Berg stood and objected to the line of questioning.

“Your Honor, counsel is trying to create suspicion about the investigation of this case based on a pattern he sees in the victim’s clothing. There is no wallet in that pocket because no wallet was recovered from the victim or the crime scene. The defense is using this issue, this ghost wallet, to distract the court and feed the media a conspiracy theory he hopes will get out to the jury pool. Once again the People object, first of all, to the hearing itself, and, second, to this being discussed in open court.”

She sat down angrily and the judge turned her eyes to me.

“Your Honor, that was a nice speech, but the fact remains that anybody with two eyes can see that the victim had a wallet in his back pocket. Now that wallet is gone and not only does it cast doubt on the investigation of this murder, but it puts the defense at a steep disadvantage because it is prohibited from examining the evidence that was in the wallet. Having said all of that, if the court will indulge me for five more minutes with this witness, I believe it will become abundantly clear that something was terribly wrong with this investigation.”
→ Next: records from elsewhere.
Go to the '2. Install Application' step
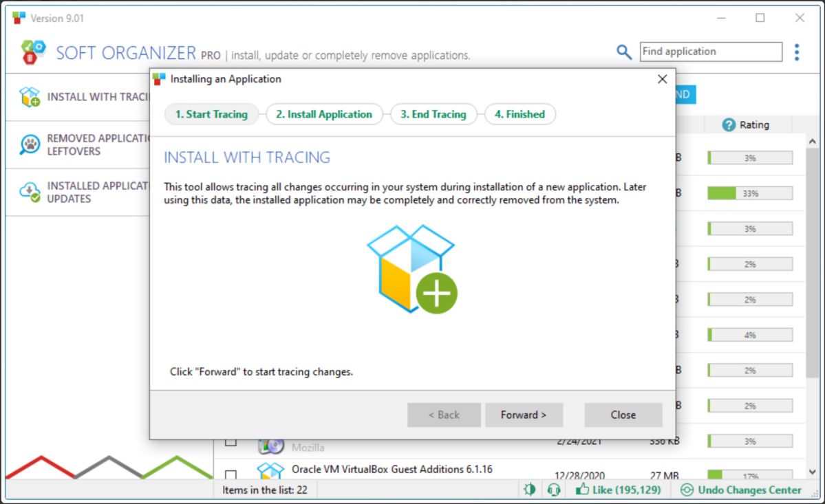This screenshot has height=504, width=825. pyautogui.click(x=323, y=114)
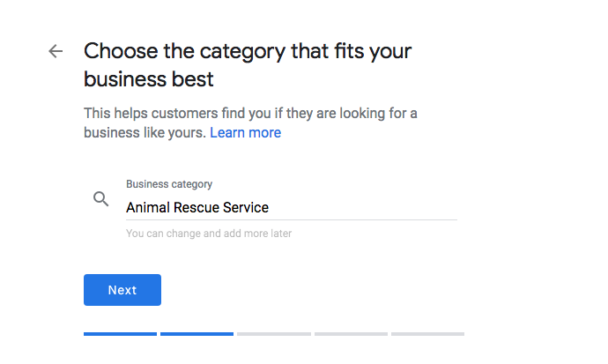
Task: Click the first blue progress segment
Action: tap(120, 334)
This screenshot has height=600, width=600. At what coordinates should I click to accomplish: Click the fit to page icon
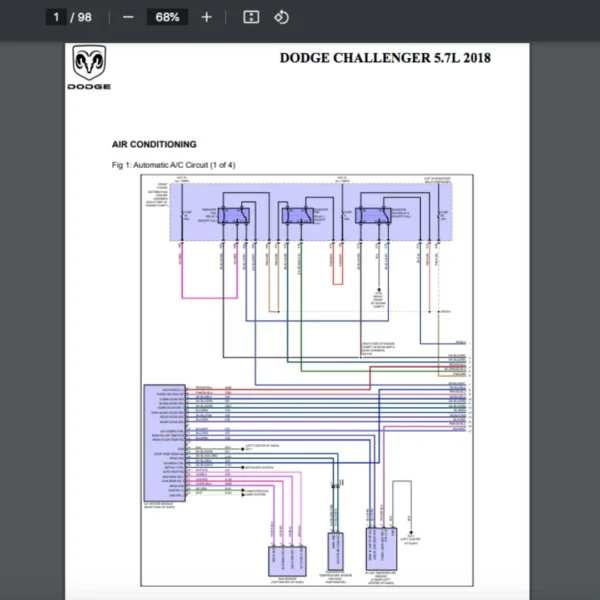pyautogui.click(x=251, y=17)
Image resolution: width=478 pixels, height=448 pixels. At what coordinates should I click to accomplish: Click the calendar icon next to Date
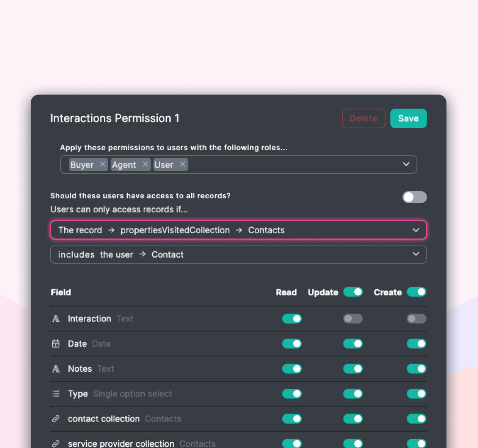56,343
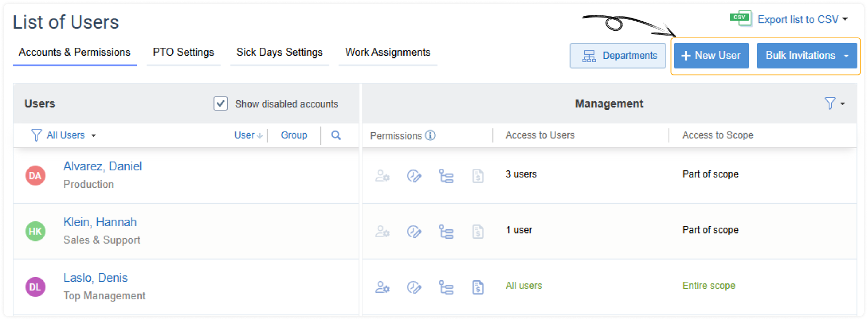The image size is (868, 320).
Task: Open Hannah Klein's user profile link
Action: (x=100, y=222)
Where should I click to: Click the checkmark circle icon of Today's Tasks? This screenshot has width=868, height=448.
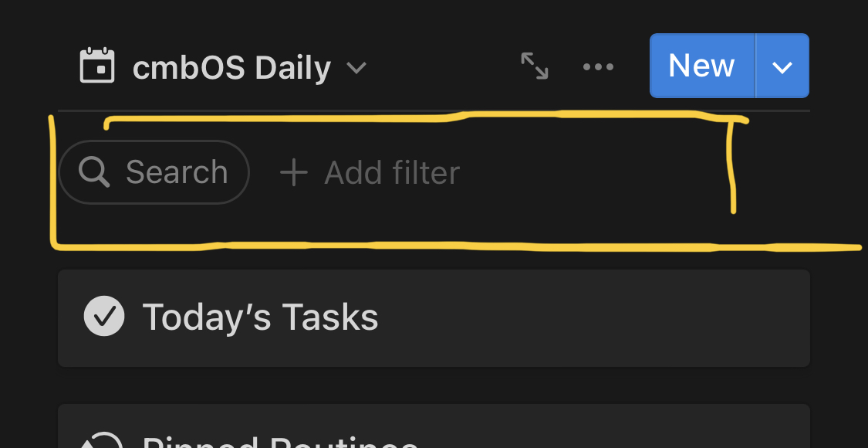(105, 316)
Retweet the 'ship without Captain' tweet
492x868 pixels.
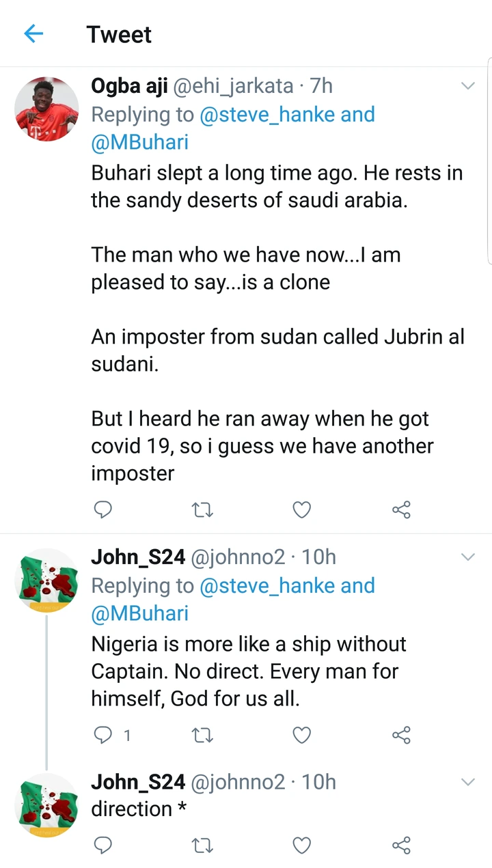click(x=202, y=735)
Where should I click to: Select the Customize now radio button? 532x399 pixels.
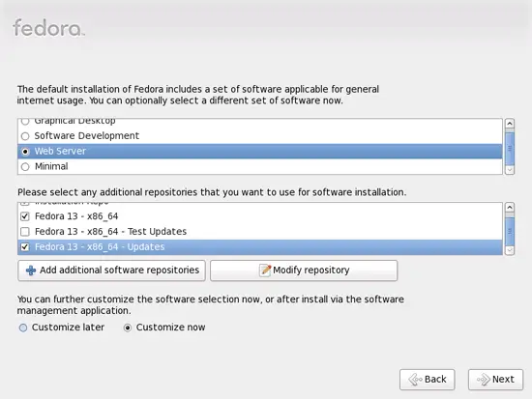pos(128,328)
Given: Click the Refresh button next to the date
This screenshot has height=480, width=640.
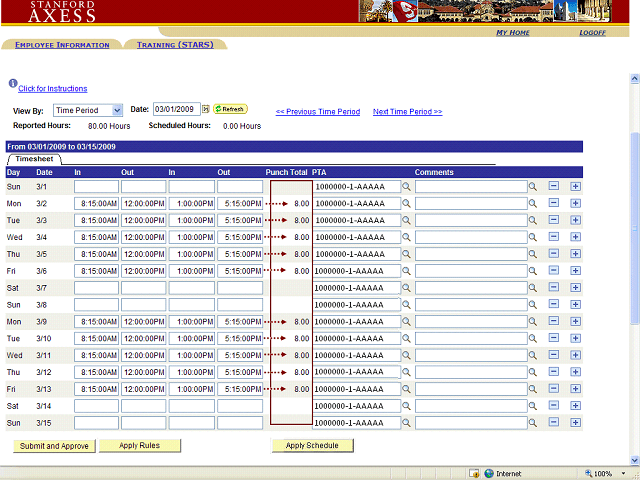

Warfield took her time before responding and this told me she was riding with me on this, not with the prosecution.

“You may continue with the witness, Mr. Haller.”

“Thank you, Judge. My colleague Ms. Aronson is now going to put the body-cam video for Officer Milton on the big screen. What we will show is the early moments of the tape, when Officer Milton uses the remote car key to pop the trunk.”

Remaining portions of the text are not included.